Some mornings, I wake with a pit of dread in my stomach – my panic system lighting up, my body tensing, motivation fading. In neuroscience, this dampening of joy and motivation is known as anhedonia, where our seeking and play systems head offline because survival alarms dominate. This isn’t a sign of weakness; it’s a predictable response to prolonged stress and uncertainty.
Reclaiming Emotional Balance: Practical Tools
Restoring emotional balance often begins with addressing the body’s physiological response to stress. Here are some practices that can help reconnect the three floors of the brain–mind:
- One-Minute Breath Regulation: Inhale slowly through your nose to a count of four, then exhale even more slowly to a count of six or eight. Repeat for one minute when you notice anxiety, anger, or numbness. This slows the heart rate and signals to the nervous system that the threat has passed. More on breath regulation techniques can be found online.
- Emotion Labeling: Tune into your body sensations and then silently name your emotions: “This is fear,” “This is sadness,” “This is anger.” Research on affect labeling demonstrates that naming feelings reduces threat activation and strengthens regulation circuits.
- Mind-Mode Awareness: Several times a day, pause and request yourself: Which mind am I in? Am I in raw fear, rage, or grief? Or am I seeking care, play, or connection? Take inventory of the other “floors” – are you replaying old stories or bracing for impact? Can you observe your feelings with perspective?
- Compassionate Self-Talk: Offer yourself gentle self-compassion: “Of course I experience this way,” or “In this moment, I’m safe enough.” Notice how your body responds; this activates care and safety circuits.

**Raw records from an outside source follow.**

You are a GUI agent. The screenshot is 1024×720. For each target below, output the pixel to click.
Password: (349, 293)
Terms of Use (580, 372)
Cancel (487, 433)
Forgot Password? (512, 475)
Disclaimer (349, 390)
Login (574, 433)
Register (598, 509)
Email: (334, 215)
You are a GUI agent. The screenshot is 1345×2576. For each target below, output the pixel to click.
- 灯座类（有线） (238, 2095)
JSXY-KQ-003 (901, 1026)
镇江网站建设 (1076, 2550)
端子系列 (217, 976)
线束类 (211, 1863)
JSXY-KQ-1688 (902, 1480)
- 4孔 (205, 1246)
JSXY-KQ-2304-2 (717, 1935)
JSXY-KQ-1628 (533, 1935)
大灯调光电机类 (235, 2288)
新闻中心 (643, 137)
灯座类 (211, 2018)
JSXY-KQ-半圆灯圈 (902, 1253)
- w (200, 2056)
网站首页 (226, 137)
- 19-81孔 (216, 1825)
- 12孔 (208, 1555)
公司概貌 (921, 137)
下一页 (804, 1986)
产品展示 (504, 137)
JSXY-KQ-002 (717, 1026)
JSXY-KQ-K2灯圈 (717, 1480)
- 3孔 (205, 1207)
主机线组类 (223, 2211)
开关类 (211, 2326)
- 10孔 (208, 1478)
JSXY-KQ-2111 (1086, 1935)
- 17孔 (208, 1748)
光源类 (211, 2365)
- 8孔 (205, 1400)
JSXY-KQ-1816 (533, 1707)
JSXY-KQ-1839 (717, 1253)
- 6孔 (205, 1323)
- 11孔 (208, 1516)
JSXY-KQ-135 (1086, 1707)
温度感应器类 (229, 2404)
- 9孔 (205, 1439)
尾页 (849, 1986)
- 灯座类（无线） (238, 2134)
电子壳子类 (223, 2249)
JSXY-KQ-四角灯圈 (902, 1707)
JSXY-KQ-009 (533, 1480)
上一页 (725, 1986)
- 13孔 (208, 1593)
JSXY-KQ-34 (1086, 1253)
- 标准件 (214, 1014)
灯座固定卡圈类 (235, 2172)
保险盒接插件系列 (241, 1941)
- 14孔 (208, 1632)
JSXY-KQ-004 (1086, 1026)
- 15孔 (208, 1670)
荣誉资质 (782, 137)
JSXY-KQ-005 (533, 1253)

- Schedule Play and Connection: Once a day, deliberately engage your seeking and play systems: walk, listen to music, call a friend, share a laugh. Treat these as nervous-system medicine, not luxuries.
The nervous system is remarkably plastic – it can learn to feel safe again. Each time we breathe through anxiety, replace dread with curiosity, or practice self-compassion, we reshape old patterns. This also applies collectively. Our culture’s chronic outrage resembles a shared neural hijacking – fear and rage circuits fired en masse. Recognizing this helps us respond with empathy instead of reactivity. Healing, for individuals and communities alike, begins with regulation and reconnection.
Every time we pause, breathe, or listen with curiosity, we help calm the emotional field – one nervous system at a time. Reconnecting the brain–mind’s three levels moves us beyond survival into thrival: a state where pleasure, play, and connection aren’t indulgences but signs of a healthy, balanced brain. The neurobiology of anxiety disorders is complex, involving brain structures and neurotransmitter systems, as detailed in recent research.
Looking Ahead: Continued Research and Support
Ongoing research continues to refine our understanding of the neural mechanisms underlying anxiety, paving the way for more targeted and effective treatments. For now, remember that acknowledging your own overwhelm is a sign of strength, not weakness. Prioritizing self-care, practicing emotional regulation techniques, and seeking connection with others are essential steps toward navigating these challenging times. If you are struggling with anxiety or emotional distress, please reach out to a qualified mental health professional.